Consumer rights as provided for in the Act indicate that when entering into a credit agreement, a consumer has the right to receive documentation regarding that agreement.
"A credit provider must provide you with a pre-agreement statement and quotation before you can sign the credit agreement.
"This must disclose the amount borrowed, deposit to be paid [if any], number of instalments, interest payable, any additional charges, credit life insurance, date of first instalment and the date of last payment," the Act reads.
The Act advises consumers to always make sure that they get a pre-agreement statement and quotation.
"You have the right to receive information and documents in plain language," it says.

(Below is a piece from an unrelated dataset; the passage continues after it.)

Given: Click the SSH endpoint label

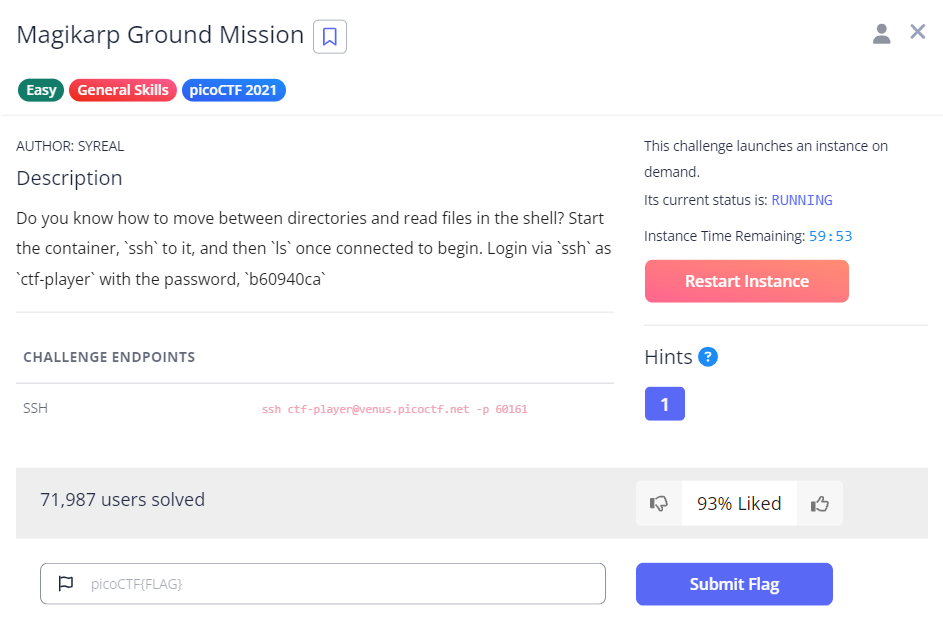Looking at the screenshot, I should [35, 408].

This means that the contents, meaning and importance of the document must be easy to understand and consumers are advised not to sign unless they understand the terms and conditions of the agreement.
With regards to credit information, consumers have the right to be informed about what the credit provider intends to report on the consumer to a credit bureau.

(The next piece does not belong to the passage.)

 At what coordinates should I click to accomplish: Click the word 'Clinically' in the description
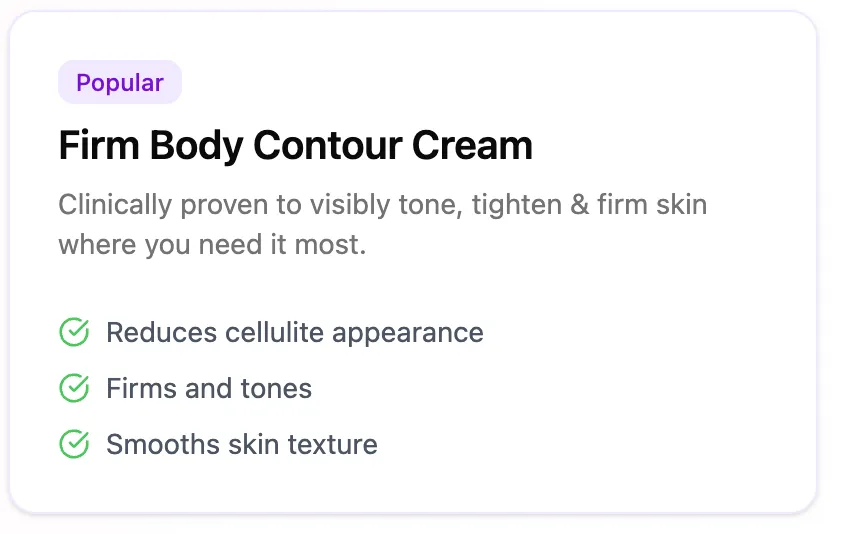[x=115, y=206]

The consumer has the right to know before the credit provider actually reports a consumer to challenge information kept by credit bureaux if they are unhappy with the information.
For consumers who experience problems with servicing their debts, the Act allows them to contact their credit provider to discuss their situation and negotiate an affordable repayment plan.
A need for consumers countrywide to educate themselves more on their rights is a necessity to prevent them from unfair lending practices.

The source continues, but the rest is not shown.